Katmai National Park: Travel Information
Katmai is the most famous of Alaska's remote parks for two simple reasons: bears and volcanoes. Although Katmai sees only a fraction of the number of visitors to Denali National Park, its name echoes with just as much mythical force. Remote and expensive - even by Alaska travel standards - to get to, Katmai is true wilderness Alaska, with limited visitor facilities - except for a few nice wilderness lodges - but that's reason enough to go and have Alaska to yourself. These 4 million acres offer up plenty of opportunities for wildlife viewing and an extraordinary perspective on the awesome power of volcanoes, still active throughout the park, echoes of the 1912 eruption sequence that was one of the most powerful ever recorded, covering more than 46,000 square mi with ash.

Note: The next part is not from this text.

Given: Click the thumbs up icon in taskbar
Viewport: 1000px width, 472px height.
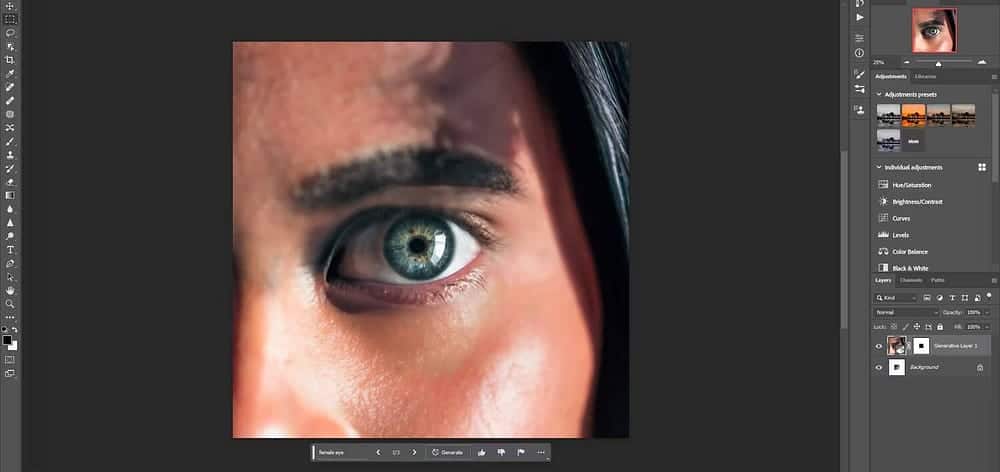Looking at the screenshot, I should click(481, 453).
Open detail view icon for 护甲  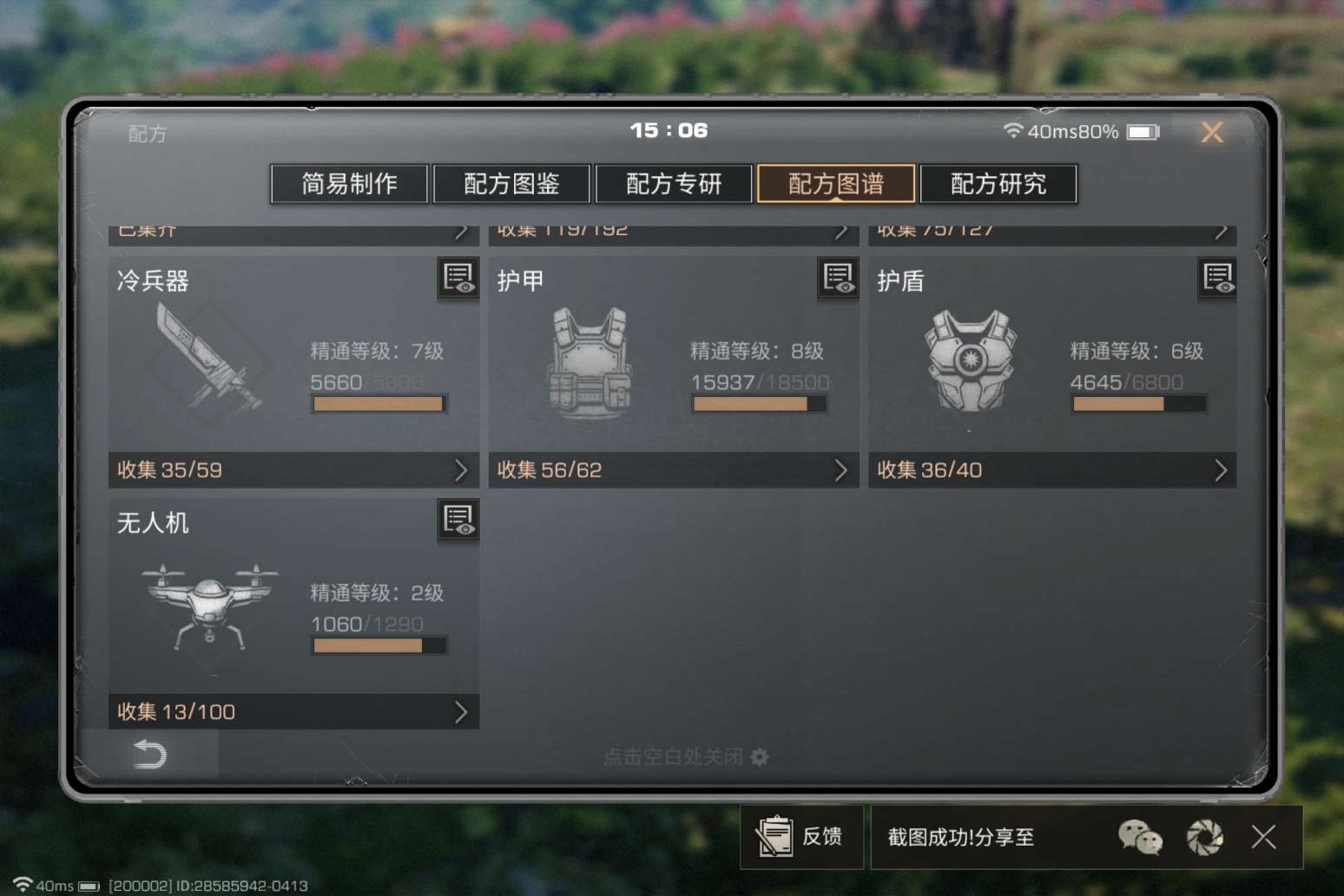tap(838, 278)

Today in this wild, remote area at the northern end of the Alaska Peninsula, moose and almost 30 other species of mammals, including foxes, lynx, and wolves, share the landscape with bears fishing for salmon from stream banks and rivers and along the coast. At the immensely popular Brooks Falls and Camp, you can see brown bears when the salmon are running in July and September. No special permits are required, though there is a $10 day-use fee at Brooks. Bears are common along the park's outer coast, where they graze on sedge flats, dig clams and sculpin on the beach at low tide (quite a sight!), and fish for salmon. But even on slow bear days, it's a beautiful place to be. Ducks fill the park's rivers, lakes, and outer coast, arguing over nesting space with huge whistling swans, loons, grebes, gulls, and shorebirds. Bald eagles perch on rocky pinnacles by the sea. More than 40 species of songbirds call the region home during the short spring and summer, and if you fall back into big mammal mood, Steller sea lions and a couple of species of seals hang out on rock outcroppings.
The Katmai area is one of Alaska's premier sportfishing regions. You can fish for rainbow trout and salmon at the Brooks River, though seasonal closures have been put in place to prevent conflicts with bears, and only fly-fishing is permitted; check locally for the latest information. For those who would like to venture farther into the park, seek out the two other backcountry lodges, Grosvenor and Kulik, or contact fishing-guide services based in King Salmon. A short walk up the Brooks River brings you to Brooks Falls. Viewing platforms here overlook a 6-foot-high cascade where salmon leap to try and make it upstream, past the bears, to spawn. One platform is right at the falls; the other is a short way below it (an access trail and boardwalk are separated from the river to avoid confrontations with bears).